* Problem requirements
I'd like the line containing "Task: Click star icon of mon-maker-backend" and every line below it, to the end of the material, repeated exactly and with nothing else.

* Records shown
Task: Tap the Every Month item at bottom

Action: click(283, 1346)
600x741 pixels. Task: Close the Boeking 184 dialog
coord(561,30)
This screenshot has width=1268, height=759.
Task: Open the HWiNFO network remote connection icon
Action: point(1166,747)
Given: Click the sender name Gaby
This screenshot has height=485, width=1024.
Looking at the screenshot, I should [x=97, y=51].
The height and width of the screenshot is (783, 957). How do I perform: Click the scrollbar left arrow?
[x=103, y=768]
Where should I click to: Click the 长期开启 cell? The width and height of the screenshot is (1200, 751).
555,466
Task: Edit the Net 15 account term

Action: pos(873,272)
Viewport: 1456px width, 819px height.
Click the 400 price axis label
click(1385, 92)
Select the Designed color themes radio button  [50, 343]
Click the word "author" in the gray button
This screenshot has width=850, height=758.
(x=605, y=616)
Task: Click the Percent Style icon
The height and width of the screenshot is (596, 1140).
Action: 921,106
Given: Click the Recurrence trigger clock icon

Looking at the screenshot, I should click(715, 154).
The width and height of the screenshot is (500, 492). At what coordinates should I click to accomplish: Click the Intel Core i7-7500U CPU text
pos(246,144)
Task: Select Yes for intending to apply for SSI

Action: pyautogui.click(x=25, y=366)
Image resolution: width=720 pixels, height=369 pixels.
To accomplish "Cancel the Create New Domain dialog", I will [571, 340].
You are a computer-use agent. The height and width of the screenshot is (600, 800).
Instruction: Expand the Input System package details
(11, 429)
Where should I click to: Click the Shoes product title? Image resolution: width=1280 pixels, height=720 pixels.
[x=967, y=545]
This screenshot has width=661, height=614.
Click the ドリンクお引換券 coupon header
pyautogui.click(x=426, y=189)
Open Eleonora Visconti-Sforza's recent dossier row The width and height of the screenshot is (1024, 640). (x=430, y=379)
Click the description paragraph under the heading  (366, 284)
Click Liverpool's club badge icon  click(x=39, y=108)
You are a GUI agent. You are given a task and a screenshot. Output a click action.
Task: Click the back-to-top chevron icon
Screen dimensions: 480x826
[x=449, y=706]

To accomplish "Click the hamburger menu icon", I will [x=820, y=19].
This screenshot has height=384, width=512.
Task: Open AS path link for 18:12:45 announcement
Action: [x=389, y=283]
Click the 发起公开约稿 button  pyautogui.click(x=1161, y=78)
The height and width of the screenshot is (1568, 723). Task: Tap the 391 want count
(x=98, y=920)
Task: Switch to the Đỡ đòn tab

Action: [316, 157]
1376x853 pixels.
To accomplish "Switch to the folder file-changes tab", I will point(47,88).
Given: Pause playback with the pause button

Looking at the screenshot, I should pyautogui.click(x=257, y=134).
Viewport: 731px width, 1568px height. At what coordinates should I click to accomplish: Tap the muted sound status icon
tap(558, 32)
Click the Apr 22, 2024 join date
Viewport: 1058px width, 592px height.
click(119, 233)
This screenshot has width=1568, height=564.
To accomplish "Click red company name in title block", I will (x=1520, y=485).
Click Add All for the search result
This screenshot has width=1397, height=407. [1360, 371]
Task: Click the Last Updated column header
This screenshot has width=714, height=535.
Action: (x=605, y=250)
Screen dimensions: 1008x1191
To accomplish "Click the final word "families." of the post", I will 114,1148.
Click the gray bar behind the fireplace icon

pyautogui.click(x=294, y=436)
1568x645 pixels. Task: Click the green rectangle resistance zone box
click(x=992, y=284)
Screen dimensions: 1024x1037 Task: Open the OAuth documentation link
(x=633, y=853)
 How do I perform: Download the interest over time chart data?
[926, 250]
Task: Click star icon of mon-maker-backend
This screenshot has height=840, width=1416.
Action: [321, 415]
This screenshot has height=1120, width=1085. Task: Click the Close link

* Output of the exercise
Task: Click star icon of mon-maker-backend
This screenshot has height=840, width=1416.
Action: [321, 415]
This screenshot has height=1120, width=1085. Task: Click the Close link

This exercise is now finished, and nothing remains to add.